“I’m like my zombies. I won’t stay dead!” – George A. Romero
Never one to shy away from a difficult conversation, the late George Romero rarely made a film merely for the thrill of it. From his debut 1968 film Night of the Living Dead, to his final film Survival of the Dead, whilst his on-screen characters were falling victim to a zombified mob, a venomous subtext spat beneath the surface, giving reason to the madness.
For horror without meaning is vapid, as Romero said of Zach Snyder’s remake of Dawn of the Dead: “It sort of lost its reason for being…There was nothing going on underneath”. Digging his fingers into the conversations of civil rights, the Vietnam War, and consumerism among many other topics, Romeo’s latest film, recovered from celluloid history, is no different, asking why it is we treat our elderly generation with such prejudice.

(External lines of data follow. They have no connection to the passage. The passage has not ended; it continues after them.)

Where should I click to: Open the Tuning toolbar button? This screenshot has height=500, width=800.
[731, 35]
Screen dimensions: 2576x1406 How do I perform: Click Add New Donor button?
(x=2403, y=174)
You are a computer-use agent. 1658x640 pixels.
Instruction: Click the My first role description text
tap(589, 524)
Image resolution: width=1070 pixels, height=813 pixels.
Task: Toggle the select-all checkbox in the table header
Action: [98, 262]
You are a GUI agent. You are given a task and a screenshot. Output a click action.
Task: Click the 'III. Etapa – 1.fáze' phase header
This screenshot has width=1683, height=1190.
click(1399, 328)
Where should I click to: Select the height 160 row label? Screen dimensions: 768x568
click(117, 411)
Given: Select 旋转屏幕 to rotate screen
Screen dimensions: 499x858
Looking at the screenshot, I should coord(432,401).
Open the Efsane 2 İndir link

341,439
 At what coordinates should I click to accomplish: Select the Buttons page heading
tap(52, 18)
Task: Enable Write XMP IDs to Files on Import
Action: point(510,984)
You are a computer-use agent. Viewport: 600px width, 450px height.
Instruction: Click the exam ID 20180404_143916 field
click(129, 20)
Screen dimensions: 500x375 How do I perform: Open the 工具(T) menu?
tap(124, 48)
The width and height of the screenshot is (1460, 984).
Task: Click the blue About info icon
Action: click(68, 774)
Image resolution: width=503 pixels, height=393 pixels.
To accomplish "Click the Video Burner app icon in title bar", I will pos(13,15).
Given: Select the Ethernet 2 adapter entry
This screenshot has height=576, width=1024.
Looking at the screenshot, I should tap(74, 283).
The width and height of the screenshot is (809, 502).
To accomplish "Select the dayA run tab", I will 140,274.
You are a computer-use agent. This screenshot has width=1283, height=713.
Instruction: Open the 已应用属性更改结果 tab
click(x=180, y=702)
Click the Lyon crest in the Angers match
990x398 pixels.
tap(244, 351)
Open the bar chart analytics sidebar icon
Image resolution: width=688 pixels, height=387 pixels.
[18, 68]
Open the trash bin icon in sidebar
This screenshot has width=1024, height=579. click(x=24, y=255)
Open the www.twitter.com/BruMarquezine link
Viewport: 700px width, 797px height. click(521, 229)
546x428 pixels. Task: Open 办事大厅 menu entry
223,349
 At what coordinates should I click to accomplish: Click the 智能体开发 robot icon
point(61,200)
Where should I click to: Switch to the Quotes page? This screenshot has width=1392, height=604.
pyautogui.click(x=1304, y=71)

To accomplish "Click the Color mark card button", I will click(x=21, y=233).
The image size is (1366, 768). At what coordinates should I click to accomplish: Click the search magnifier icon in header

Twelve years after George Romero’s final movie, and four years after his death, The Amusement Park comes salvaged from two badly-faded 16mm prints, digitally scanned into 4K resolution. On a technical level it’s a stunning achievement, with the bright makeup of the titular carnival popping through the once decayed physical film to create a marvellous visual landscape. Through it, an unnamed elderly man clothed in smart white attire, drifts quietly from attraction to attraction becoming increasingly disorientated by the horrors he encounters.
Shunned and discriminated against, this white figure becomes muddied and downtrodden floating throughout the amusement park as if a ghost revisiting a past nightmare. He delivers a powerful, abundantly obvious message, articulated at the start of the film from the dialogue of screenwriter Wally Cook, “Perhaps the saddest cause of denial and rejection is, very simply, old age”. The delivery is a little ham-fisted, but the sentiment is very clear as the pains and humiliations of an elderly generation are manifested through the amusement park’s tumultuous noise and disarray, becoming a fever dream of confusion and terror.
In the reflection of such everyday horrors, Romero does an excellent job confusing the viewer with enigmatic visuals and contradictory images, though does indulge himself in some overwrought situations and props to do so. It creates a certain cartoonish feel, bolstered by the carnival aesthetic that works well in contradiction to the horror of the leading individual. Where everyone else wears a beaming smile, the beaten exterior of the elderly man begins to emanate, making him a strange, repellent being in an otherwise joyful park.
Illustrating Romero’s biting satirical edge, The Amusement Park is a smart and simple ride that neatly explores the nightmarish reality of growing older in contemporary society. The cynical depiction of old age feels more akin to a strange, ethereal public service announcement than the subject of a dense feature film, however, clocking in at just 60 minutes it makes for a quick, hellish dunk into the psychology of such a situation. Four years following the death of one of horror’s greatest minds, what remains clear is Romero’s influence on modern genre filmmaking.
From Babak Anvari’s Under the Shadow to Jordan Peele’s Get Out, horror has become a vehicle for sociopolitical storytelling, conveying messages too complex to articulate to an international audience. Without the pioneering mindset of George Romero, seamlessly synthesising horror and social commentary, the modern landscape of the genre may never have existed. Even beyond the grave, Romero continues to influence and inspire.
The Amusement Park available exclusively on Shudder on 8th June.